Stories of the Enslaved Rebooted

UM graduate student creates virtual version of 'slave tour'

Don Guillory, a UM doctoral student in history, presents his research on slavery and enslaved people in Oxford during the 2020 TEDxUniversityofMississippi presentation in February. UM photo

OXFORD, Miss. – What happens when the life stories of a group are destroyed or distorted?

“When people don’t have a narrative, they don’t have value in the eyes of the greater society,” said Don Guillory, a doctoral student in the University of Mississippi‘s Arch Dalrymple III Department of History.

Guillory has given a voice to the many enslaved people who lived in and around Oxford before the Civil War by illuminating their history in tours of the UM campus, where some of the iconic structures – such as the Lyceum, which houses the chancellor’s office – were built by slave labor.

The tours are an initiative of the UM Slavery Research Group. Created in 2013, the group is composed of faculty and staff working across disciplines to learn more about the history of slavery and enslaved people in Oxford and on the Ole Miss campus.

This fall, Guillory will give the tours via video, a change that he feels will have both positive and negative impacts on the experience.

Because the actual trekking will be eliminated, the video version of the tours will expand their footprint to sites farther from campus. These include Rowan Oak, which was built before the Civil War and purchased by William Faulkner in 1930 as his Oxford home, and was constructed with slave labor.

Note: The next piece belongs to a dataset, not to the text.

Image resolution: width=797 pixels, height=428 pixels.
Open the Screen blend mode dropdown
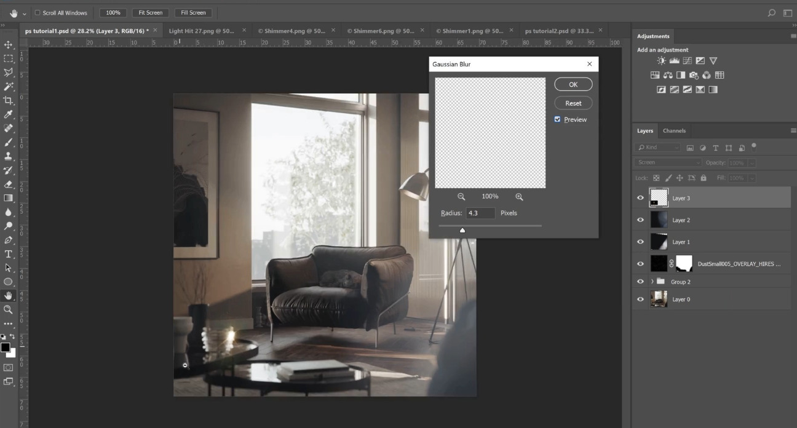(x=668, y=162)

The revamped tours also include Hilgard Cut, a railroad cut constructed by enslaved people in 1858 to bring students to Oxford from other parts of the South; and Burns-Belfry Church, founded in 1910 as the first African American church in Oxford.

“The video tours will have more content but less contact,” Guillory said. “They’ll cover more territory but without face-to-face interaction.”

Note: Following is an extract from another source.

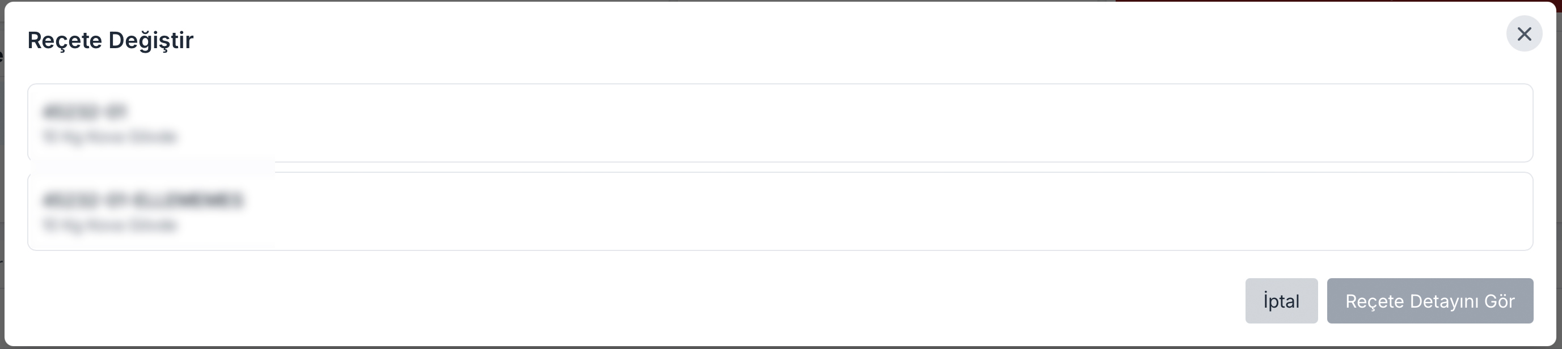Select the second recipe option card
The width and height of the screenshot is (1562, 349).
click(780, 211)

A primary goal of the tour is to let artifacts and creations of enslaved people create a narrative for their lives that reflects their reality and voice. The narratives can be “challenging” because they present an alternative reality to the stories that slave-owning families created about the people they held in bondage and their relationships with them, Guillory said.

For years, slave owners spread a false narrative that often served as an “official” history of slavery, one that was accepted not only regionally, but nationally.

Guillory underscored his point in a TEDxUniversityofMississippi presentation in February 2020. He compared lost narratives to “missing threads in the fabric of humanity,” a fabric he hopes to reweave.

“The history department is thrilled to support graduate students engaging in public history projects like this tour because they connect a broad audience of not only university community members, but also Oxford residents, such as high school students, to the work of professional historians,” said Noell Wilson, associate professor and chair of the department.

“We are grateful for Don’s ingenuity and technical savvy in moving the tours online during the pandemic and are optimistic that the tours will now reach an even larger audience through this virtual platform.”